Small Footprint-Big World



The Oregon Department of Transportation is making Southern Oregon University the first student oriented drive less project in the state. They backed it up with a grant to get students interested in driving less.  In large measure because according to the Commuter Resource Center 54% of SOU students do not live in Ashland and from that a small percentage use public transportation. After the year long grant is up, the project will be taken over by organizers in the Commuter Resource Center which is home base for the program now.

While the drive less campaign has numerous facets, a major point to the plan comes from the newly implemented “Raider Rideshare” which is a carpool network aimed at limiting single driver trips. “Because we are a rural area with many commuters from other towns, it makes sense to have this system,” said Leigh Hackney, a human resource major and one of the organizers of the program.

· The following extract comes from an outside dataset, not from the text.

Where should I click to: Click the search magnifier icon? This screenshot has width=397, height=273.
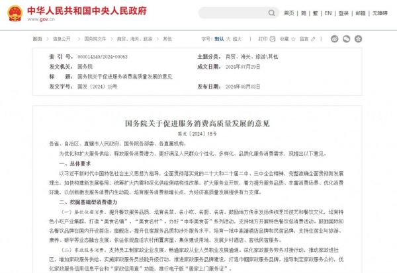click(271, 13)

Signing up takes less than five minutes and only an SOU student email is needed to to register within the network.  Max Runia, a daily commuter from Central Point, claimed he had no idea about the program but after hearing about it said he would be willing to try it out, “ Even though gas is cheap now, it’s still always nice save money, plus it seems like a fun way to meet people.”

A component to the program that has been heard of comes from partnering with SOU bicyclists to organize events ranging from maintenance classes to themed group bike rides.Rain or shine the group can usually be seen next to the bike racks in front of the Stevenson Union during their events welcoming all passersby to attend.

“Light up” is the next event set for Thursday the 12th at noon where the group will talk about light safety as well as how to get lights installed for the cyclists’ protection.“Ashland is great with bike lanes, but some places around can be dangerous for cyclists because of how dark it gets,” Katherine McCreddie, another organizer of the Drive Less reported.

Other resources that have been funded by the grant include, cheaper bus passes that students can get through RVTD as well as free customized Go-kits.  Go-kits can be ordered right from the Drive Less Connect page and are put together specifically to help the particular student.

These can include umbrellas, LED bike lights, bus schedules and town maps of roads and trails for pedestrians to utilize. Spencer Jones another leader of Drive Less who is looking to head the program next year said, “The ultimate goal is to bridge these different groups we have on campus and reduce single driver trips for environmental as well as economical reasons.”

Keep an eye out for Drive Less emails in your SOU account and get ready for the Spring Transportation Challenge.  A campus wide event taking place from April 13th-24th that asks students to log a collective 5,000 miles of alternative transportation.